• _EXERCISE DESCRIPTION_
Return the run of lines below that opens with the line containing "Given: Click the ステップ 2/2 お支払い情報の確認 heading" and closes with the line containing "Click the blue", keeping each one exact.
--- INFORMATION SHOWN Enclosed Below ---
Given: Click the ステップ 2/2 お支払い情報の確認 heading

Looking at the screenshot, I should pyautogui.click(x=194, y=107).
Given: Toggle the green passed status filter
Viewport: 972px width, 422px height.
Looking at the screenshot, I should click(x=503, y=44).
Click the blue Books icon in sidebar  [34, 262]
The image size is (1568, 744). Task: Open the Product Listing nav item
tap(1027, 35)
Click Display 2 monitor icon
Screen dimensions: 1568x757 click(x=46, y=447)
--- End of Enclosed INFORMATION SHOWN ---
--- INFORMATION SHOWN Enclosed Below ---
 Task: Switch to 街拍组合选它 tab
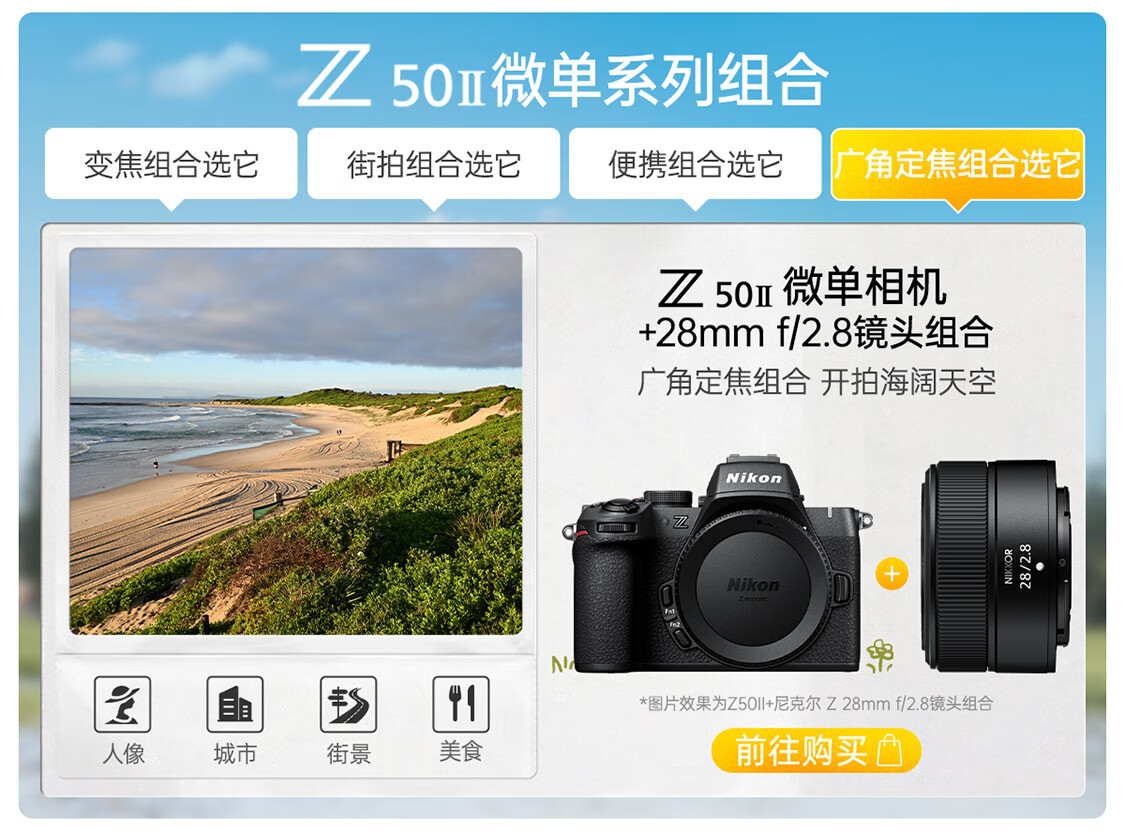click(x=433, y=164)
--- End of Enclosed INFORMATION SHOWN ---
• _TASK OUTPUT_
Given: Click the ステップ 2/2 お支払い情報の確認 heading

Looking at the screenshot, I should pyautogui.click(x=194, y=107).
Given: Toggle the green passed status filter
Viewport: 972px width, 422px height.
Looking at the screenshot, I should click(x=503, y=44).
Click the blue Books icon in sidebar  [34, 262]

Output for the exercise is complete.